### TAREFAS A CUMPRIR
- a) Duplique a parte do trecho sobre os dirigentes de Israel que começa em "As they say" e segue até "a maioria prefere.".
- b) Responda com base no trecho sobre os dirigentes de Israel:
(i) Em que mês e ano, segundo a citação, políticos estúpidos e generais incompetentes lançaram a humanidade na Primeira Guerra Mundial?
(ii) Quem é apontado na citação como o novo líder do Partido Trabalhista?
(iii) Segundo a parte em português do trecho, de que o conflito não é?
- c) Diga se cada afirmação concorda com o trecho sobre os dirigentes de Israel e cite as palavras do trecho que decidem a resposta:
(i) Segundo a citação, a estupidez dos dirigentes é um fenômeno exclusivamente israelense.
(ii) O trecho afirma que toda população tem o dirigente que merece.
(iii) De acordo com a citação, vozes do establishment se levantaram contra a "March of Fools".

### TRECHO SELECIONADO
◇ ◇ ◇ ◇ ◇
Uri Avnery acha que o mal está só nos dirigentes e diz: "The greatest danger to Israel is not the putative Iranian nuclear bomb. The greatest danger is the stupidity of our leaders.              
This is not a uniquely Israeli phenomenon. A great many of the world’s leaders are plain stupid, and always have been. Enough to look at what happened in Europe in July 1914, when an incredible accumulation of stupid politicians and incompetent generals plunged humanity into World War I.
But lately, Binyamin Netanyahu and almost the entire Israeli political establishment have achieved a new record in foolishness...
...We need a change of leadership, like the one Iran has begun to embark on. Unfortunately, all Israeli politicians, left and right, have joined the March of Fools. Not a single establishment voice has been raised against it. The new Labor Party leader, Yitzhak Herzog, is part of it as much as Ya’ir Lapid and Tzipi Livni.
As they say in Yiddish: The fools would have been amusing, if they had not been our fools."


Eu acho que toda população tem o dirigente que merece. Tanto em regime autoritário quanto democrático, pois no fundo, é o que a maioria prefere.
As razões que engrossam o Mal nas veias dos israelenses são tão variadas quanto as origens sociais de seus recipientes.
Uns praticam ou ignoram os efeitos tenebrosos do Mal por ideologia, outros por pragmatismo irresponsável, outros por serem venais, outros por simples maudade, e muitos por realmente considerar-se acima do bem e do mal, superiores aos demais e intocáveis. Talvez por causa da "má-educação" recebida na escola, na sociedade e em casa.

Aliás, eu duvido da possibilidade de imparcialidade da maioria absoluta dos judeus, qualquer que seja o país de sua nacionalidade, quando se trata do assunto Israel. Justamente por causa da lavagem cerebral que sofre desde a infância com a vitimização doentia na qual é criado na família e em sua comunidade fechada, e, no caso específico de Israel, porque os dirigentes e os lobbies israelenses conseguem convencer até cristãos mal informados que a base do conflito é religião. Ou seja, judeus contra muçulmanos. Não, o conflito não é de religião. E se fosse, ter-se-ia de incluir na parte palestina, os cristãos.
◇ ◇ ◇ ◇ ◇
### DADOS EXTRAÍDOS
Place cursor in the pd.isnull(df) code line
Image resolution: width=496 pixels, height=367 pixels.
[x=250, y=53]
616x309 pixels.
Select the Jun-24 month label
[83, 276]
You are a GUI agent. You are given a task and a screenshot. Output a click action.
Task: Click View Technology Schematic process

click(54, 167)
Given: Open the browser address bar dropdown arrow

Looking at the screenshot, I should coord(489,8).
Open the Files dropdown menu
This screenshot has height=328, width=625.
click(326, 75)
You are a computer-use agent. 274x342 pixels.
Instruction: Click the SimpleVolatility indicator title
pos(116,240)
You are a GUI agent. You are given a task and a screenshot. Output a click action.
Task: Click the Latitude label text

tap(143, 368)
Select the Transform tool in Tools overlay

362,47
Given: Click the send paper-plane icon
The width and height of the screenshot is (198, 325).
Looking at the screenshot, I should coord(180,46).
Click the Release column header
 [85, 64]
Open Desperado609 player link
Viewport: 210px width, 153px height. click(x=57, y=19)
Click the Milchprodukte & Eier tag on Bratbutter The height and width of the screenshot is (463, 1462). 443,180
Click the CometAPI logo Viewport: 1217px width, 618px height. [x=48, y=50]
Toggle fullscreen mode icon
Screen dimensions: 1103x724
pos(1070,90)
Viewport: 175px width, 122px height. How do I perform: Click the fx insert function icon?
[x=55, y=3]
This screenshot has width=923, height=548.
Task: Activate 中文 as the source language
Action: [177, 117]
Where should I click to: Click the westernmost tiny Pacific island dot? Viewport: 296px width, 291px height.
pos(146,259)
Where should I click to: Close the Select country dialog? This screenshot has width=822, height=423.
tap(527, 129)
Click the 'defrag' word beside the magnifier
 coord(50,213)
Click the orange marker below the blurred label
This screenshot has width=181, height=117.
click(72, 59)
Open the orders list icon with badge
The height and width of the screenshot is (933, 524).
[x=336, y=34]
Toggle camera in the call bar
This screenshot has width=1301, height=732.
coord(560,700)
◇ ◇ ◇ ◇ ◇
### RESULTADOS POR TAREFA
- a)
As they say in Yiddish: The fools would have been amusing, if they had not been our fools."


Eu acho que toda população tem o dirigente que merece. Tanto em regime autoritário quanto democrático, pois no fundo, é o que a maioria prefere.

- b)
(i) Em julho de 1914.
(ii) Yitzhak Herzog.
(iii) O conflito não é de religião.

- c)
(i) Não: "This is not a uniquely Israeli phenomenon."
(ii) Sim: "Eu acho que toda população tem o dirigente que merece."
(iii) Não: "Not a single establishment voice has been raised against it."